[Stored data]

= Beginning of Section =

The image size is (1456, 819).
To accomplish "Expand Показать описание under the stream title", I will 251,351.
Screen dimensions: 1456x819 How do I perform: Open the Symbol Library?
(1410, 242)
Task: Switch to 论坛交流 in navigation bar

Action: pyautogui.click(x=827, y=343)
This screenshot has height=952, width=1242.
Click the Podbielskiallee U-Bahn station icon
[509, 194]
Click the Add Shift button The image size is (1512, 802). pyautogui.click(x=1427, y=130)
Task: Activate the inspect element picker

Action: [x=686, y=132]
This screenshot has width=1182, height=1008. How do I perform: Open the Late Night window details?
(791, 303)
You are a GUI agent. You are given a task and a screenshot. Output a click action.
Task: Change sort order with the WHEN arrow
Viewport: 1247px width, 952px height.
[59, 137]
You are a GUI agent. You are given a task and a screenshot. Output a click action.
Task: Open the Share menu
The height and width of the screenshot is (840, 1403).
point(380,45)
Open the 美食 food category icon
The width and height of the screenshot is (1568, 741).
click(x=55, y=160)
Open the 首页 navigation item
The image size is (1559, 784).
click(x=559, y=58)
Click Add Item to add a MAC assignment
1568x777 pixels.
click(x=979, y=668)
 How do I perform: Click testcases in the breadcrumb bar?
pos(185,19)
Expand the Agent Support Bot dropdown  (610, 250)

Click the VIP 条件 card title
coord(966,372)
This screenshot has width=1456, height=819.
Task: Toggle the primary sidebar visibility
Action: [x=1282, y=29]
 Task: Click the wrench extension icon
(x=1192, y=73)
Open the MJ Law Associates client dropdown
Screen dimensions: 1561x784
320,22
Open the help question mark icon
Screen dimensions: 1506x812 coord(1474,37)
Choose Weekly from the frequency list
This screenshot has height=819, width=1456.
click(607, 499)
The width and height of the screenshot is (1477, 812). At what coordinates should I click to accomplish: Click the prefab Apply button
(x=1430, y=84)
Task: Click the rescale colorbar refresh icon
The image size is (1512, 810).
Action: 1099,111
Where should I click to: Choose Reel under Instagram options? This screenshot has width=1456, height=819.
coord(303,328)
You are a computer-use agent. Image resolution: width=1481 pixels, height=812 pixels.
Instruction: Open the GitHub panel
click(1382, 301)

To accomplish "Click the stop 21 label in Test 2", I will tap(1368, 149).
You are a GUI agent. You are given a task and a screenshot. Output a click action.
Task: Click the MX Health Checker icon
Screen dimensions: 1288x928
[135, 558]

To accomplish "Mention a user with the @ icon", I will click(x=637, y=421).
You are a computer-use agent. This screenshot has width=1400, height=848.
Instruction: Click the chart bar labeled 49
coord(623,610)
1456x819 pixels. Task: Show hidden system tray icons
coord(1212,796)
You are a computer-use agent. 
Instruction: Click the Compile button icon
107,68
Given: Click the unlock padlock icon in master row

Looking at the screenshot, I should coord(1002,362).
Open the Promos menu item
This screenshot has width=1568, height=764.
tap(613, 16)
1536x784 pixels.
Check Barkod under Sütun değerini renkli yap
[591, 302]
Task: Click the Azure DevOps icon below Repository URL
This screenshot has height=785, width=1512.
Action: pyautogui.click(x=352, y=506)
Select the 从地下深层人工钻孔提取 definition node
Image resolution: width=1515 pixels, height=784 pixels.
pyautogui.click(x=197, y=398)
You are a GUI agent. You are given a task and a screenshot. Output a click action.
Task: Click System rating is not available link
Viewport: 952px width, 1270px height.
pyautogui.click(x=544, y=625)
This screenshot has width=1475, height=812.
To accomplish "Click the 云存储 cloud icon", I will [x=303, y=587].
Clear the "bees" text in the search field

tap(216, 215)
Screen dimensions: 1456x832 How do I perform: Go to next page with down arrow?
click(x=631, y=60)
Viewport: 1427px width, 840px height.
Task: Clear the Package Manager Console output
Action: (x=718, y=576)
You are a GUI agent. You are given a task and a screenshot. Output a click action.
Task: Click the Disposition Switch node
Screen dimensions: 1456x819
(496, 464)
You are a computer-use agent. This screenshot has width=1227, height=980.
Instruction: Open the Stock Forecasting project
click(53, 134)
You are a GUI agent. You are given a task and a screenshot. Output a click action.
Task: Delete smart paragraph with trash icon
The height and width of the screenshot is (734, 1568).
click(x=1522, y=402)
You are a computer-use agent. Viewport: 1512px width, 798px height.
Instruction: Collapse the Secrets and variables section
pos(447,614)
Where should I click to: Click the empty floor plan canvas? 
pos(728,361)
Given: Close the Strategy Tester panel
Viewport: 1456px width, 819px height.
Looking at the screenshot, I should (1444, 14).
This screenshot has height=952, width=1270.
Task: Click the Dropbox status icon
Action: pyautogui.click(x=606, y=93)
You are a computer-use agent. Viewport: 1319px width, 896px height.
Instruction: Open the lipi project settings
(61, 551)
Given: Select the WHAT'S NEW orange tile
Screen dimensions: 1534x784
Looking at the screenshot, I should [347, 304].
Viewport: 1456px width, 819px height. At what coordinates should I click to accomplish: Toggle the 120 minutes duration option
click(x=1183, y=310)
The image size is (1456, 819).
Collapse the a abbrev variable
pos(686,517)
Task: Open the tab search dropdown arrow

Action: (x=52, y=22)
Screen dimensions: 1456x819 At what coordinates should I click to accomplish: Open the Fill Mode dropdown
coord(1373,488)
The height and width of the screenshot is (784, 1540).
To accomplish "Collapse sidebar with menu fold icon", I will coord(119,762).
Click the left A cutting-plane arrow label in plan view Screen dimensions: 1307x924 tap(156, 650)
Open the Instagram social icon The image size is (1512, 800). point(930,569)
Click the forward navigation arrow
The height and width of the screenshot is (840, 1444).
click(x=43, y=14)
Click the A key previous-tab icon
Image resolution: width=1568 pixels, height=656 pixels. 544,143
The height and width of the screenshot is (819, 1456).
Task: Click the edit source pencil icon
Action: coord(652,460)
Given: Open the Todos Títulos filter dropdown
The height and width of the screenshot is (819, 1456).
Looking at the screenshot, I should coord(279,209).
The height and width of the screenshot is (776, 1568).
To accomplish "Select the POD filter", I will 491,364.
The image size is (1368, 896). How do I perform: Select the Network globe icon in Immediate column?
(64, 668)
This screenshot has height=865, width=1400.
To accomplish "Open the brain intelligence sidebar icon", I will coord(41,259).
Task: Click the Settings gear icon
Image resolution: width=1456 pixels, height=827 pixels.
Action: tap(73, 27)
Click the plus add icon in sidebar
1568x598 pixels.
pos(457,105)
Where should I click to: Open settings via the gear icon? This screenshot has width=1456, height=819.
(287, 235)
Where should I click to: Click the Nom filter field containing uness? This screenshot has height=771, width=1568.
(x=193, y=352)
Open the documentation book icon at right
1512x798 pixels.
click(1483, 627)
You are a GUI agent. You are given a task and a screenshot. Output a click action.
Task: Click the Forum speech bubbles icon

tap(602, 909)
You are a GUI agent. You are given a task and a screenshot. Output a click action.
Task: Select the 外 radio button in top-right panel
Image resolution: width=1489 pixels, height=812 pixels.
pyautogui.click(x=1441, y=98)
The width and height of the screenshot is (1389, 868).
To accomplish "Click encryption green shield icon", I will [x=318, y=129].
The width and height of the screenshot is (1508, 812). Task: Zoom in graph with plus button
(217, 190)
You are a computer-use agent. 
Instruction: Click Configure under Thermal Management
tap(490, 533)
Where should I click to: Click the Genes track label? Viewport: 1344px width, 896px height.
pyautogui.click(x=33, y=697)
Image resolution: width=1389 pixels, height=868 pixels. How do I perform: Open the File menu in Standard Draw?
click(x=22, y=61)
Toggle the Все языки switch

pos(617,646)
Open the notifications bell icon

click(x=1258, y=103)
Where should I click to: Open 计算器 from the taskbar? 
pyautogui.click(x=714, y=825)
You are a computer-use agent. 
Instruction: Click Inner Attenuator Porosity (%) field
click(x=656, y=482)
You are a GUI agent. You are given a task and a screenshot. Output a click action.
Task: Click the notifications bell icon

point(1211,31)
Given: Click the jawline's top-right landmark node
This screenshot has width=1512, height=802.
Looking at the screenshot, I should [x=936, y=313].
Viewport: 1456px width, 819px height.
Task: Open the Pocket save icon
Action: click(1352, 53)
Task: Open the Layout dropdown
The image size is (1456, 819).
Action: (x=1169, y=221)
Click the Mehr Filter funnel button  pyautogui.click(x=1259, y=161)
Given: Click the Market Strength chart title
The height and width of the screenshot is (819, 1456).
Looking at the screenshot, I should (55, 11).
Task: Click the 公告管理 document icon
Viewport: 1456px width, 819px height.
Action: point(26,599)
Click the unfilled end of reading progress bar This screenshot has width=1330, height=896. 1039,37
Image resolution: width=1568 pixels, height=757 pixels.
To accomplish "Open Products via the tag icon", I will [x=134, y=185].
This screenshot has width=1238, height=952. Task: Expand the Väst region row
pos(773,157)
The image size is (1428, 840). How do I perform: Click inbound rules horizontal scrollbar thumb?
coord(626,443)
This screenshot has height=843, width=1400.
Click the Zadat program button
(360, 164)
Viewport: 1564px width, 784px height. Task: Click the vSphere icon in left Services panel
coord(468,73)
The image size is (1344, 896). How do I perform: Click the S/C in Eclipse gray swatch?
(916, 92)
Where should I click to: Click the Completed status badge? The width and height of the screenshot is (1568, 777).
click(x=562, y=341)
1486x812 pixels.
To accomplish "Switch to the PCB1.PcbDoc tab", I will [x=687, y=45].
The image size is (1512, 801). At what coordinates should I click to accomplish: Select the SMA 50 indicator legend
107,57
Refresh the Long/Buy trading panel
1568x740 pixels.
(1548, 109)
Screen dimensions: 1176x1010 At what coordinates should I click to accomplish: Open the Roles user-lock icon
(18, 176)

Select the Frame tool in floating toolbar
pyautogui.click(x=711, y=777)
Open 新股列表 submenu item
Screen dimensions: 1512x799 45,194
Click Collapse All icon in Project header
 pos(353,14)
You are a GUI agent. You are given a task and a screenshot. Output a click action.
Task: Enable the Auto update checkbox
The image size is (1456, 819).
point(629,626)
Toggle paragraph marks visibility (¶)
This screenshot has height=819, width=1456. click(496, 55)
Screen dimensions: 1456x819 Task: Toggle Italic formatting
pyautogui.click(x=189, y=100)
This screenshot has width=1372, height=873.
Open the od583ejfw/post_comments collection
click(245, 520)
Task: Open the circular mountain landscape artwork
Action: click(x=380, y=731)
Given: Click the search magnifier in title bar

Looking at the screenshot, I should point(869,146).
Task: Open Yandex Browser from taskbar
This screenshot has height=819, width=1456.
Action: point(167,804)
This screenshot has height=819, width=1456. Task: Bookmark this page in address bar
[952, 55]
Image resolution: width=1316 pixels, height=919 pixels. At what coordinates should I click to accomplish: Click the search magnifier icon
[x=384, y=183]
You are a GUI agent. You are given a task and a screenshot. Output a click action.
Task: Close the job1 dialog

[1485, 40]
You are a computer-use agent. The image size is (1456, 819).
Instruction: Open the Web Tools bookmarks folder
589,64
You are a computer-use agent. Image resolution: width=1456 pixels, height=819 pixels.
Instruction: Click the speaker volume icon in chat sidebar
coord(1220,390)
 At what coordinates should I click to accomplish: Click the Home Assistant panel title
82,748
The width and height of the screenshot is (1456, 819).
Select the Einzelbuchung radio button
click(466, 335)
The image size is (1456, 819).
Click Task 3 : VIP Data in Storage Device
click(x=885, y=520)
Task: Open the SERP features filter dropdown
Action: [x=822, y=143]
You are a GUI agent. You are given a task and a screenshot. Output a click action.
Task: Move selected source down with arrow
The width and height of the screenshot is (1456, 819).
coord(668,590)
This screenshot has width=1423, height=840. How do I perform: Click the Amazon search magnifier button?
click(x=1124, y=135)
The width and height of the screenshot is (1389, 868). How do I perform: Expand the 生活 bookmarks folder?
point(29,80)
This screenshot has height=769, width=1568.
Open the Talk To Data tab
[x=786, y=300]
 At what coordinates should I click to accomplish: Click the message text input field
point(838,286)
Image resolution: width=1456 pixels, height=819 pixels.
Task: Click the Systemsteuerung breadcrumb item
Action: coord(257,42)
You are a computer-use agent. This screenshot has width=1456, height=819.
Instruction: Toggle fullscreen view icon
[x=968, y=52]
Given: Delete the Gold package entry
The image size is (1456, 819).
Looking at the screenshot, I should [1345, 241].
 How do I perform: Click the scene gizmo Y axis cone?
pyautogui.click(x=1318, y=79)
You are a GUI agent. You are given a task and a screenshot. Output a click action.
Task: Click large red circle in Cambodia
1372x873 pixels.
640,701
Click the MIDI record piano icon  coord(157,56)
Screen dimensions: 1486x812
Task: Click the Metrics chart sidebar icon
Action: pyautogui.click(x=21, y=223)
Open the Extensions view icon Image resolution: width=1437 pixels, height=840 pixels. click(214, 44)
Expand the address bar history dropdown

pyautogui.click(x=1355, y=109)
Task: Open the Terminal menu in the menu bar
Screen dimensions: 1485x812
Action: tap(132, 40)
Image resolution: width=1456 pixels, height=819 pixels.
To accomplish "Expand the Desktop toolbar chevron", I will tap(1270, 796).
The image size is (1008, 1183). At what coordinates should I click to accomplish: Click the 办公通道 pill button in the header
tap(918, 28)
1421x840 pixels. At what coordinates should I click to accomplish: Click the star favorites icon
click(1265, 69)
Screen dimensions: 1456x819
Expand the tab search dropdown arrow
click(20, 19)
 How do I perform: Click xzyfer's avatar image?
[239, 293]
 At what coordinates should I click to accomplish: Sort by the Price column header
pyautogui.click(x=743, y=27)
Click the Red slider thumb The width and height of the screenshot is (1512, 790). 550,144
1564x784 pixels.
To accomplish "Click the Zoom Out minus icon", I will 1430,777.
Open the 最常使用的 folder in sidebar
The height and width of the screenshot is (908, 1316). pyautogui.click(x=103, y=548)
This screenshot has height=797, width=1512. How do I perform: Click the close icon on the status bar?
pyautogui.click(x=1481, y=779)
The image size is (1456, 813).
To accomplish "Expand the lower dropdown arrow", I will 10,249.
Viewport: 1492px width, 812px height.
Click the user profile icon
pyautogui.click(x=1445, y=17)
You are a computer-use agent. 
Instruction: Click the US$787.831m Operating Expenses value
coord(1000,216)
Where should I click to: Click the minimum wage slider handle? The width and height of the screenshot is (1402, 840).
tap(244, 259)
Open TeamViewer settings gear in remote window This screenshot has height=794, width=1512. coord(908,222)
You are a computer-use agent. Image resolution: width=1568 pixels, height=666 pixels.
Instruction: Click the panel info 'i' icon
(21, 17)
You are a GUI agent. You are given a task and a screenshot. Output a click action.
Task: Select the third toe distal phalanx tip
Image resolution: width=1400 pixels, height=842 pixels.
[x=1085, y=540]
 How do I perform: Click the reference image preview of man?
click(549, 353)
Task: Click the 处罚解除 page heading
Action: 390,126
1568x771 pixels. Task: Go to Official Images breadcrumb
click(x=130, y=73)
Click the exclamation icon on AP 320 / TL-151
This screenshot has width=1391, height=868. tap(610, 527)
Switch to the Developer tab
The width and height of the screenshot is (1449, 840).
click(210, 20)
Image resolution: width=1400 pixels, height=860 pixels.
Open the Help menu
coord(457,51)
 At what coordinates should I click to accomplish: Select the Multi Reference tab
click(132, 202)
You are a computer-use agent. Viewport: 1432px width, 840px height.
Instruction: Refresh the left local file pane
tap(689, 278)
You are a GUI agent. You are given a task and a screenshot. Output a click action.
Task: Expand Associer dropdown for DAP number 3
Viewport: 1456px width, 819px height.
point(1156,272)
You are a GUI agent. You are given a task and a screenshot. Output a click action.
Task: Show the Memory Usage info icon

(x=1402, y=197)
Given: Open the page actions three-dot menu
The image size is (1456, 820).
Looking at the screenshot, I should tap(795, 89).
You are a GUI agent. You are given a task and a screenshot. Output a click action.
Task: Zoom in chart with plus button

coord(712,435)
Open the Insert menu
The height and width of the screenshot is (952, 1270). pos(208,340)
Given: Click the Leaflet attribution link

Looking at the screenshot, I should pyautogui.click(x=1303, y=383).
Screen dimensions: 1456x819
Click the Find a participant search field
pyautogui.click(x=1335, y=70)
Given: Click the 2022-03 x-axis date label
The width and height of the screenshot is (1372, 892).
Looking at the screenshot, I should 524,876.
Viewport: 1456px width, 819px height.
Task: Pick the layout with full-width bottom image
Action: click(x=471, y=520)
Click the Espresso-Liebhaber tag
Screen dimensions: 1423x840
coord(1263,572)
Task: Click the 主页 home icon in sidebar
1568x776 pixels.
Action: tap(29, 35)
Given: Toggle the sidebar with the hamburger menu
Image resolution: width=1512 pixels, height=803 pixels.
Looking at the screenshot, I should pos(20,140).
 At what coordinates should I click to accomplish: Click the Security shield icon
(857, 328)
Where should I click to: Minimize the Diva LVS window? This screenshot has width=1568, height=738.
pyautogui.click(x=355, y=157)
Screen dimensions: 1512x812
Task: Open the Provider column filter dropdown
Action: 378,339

= End of Section =

**Directions**. The answer must consist solely of the lines from the first line of the data to the line holding "Task: Open the Share menu", each given again exactly.

**Solution**.
The image size is (1456, 819).
To accomplish "Expand Показать описание under the stream title", I will 251,351.
Screen dimensions: 1456x819 How do I perform: Open the Symbol Library?
(1410, 242)
Task: Switch to 论坛交流 in navigation bar

Action: pyautogui.click(x=827, y=343)
This screenshot has height=952, width=1242.
Click the Podbielskiallee U-Bahn station icon
[509, 194]
Click the Add Shift button The image size is (1512, 802). pyautogui.click(x=1427, y=130)
Task: Activate the inspect element picker

Action: [x=686, y=132]
This screenshot has width=1182, height=1008. How do I perform: Open the Late Night window details?
(791, 303)
You are a GUI agent. You are given a task and a screenshot. Output a click action.
Task: Change sort order with the WHEN arrow
Viewport: 1247px width, 952px height.
[59, 137]
You are a GUI agent. You are given a task and a screenshot. Output a click action.
Task: Open the Share menu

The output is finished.